[Aptitude-devel] Recent aptitude commits

Daniel Burrows dburrows at debian.org
Thu May 21 15:00:55 UTC 2009


On Wed, May 06, 2009 at 07:50:07PM -0700, Daniel Burrows <dburrows at debian.org> was heard to say:
> On Tue, May 05, 2009 at 08:01:40PM +0200, Obey Arthur Liu <arthur at milliways.fr> was heard to say:
> > This would also be a first step toward converging the preview tab and
> > resolver tab, which IMHO should be merged to simplify the interface in
> > the user's mental representation. (of course, language about conflicts
> > would be reduced if there aren't any so as to stay simple)
> 
>   I think it would be dangerous to fully converge those two.
> 
>   The preview tab lets the user change which packages are going to be
> installed, upgraded, what-have-you.
> 
>   The resolver tab lets the user see the changes proposed by the
> resolver and ask it for more proposals.
> 
>   You can't manually change the states of packages without screwing up
> the resolver and making all the solutions you've already found invalid,
> and I don't know any system that would change that.  Putting these
> functions in the same tab would basically mean you had two totally
> different pieces of functionality that interfere with each other
> and are accessed via the same interface.

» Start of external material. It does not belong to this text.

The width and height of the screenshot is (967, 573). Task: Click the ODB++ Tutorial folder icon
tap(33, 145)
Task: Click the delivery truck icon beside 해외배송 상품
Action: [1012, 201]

  So, I'm currently wrestling with how to reconcile my incremental
resolver changes with the ability of the user to post and retract
constraints, without making things too inefficient.  It's looking more
and more like I'm going to end up with a system for tracking inference
trees and retracting information when it's no longer relevant.  Right
now the only thing that can be pulled out is statements that "this is
deferred" (and "pulling it out" means removing it from the deferred set
and sticking it back on the open queue).  However, this machinery will
get us a lot of the way towards being able to retract steps when package
states change.

  What that means is: after I'm done, the resolver will be within sight
of a design where we could stop blowing it up every time a package's
state changes, and instead just back out and discard the search branches
that are invalidated.  In that scenario, it might be entirely feasible
to do what you suggested above, although I'll have to think a little
more about it once I'm done with what I'm working on right now.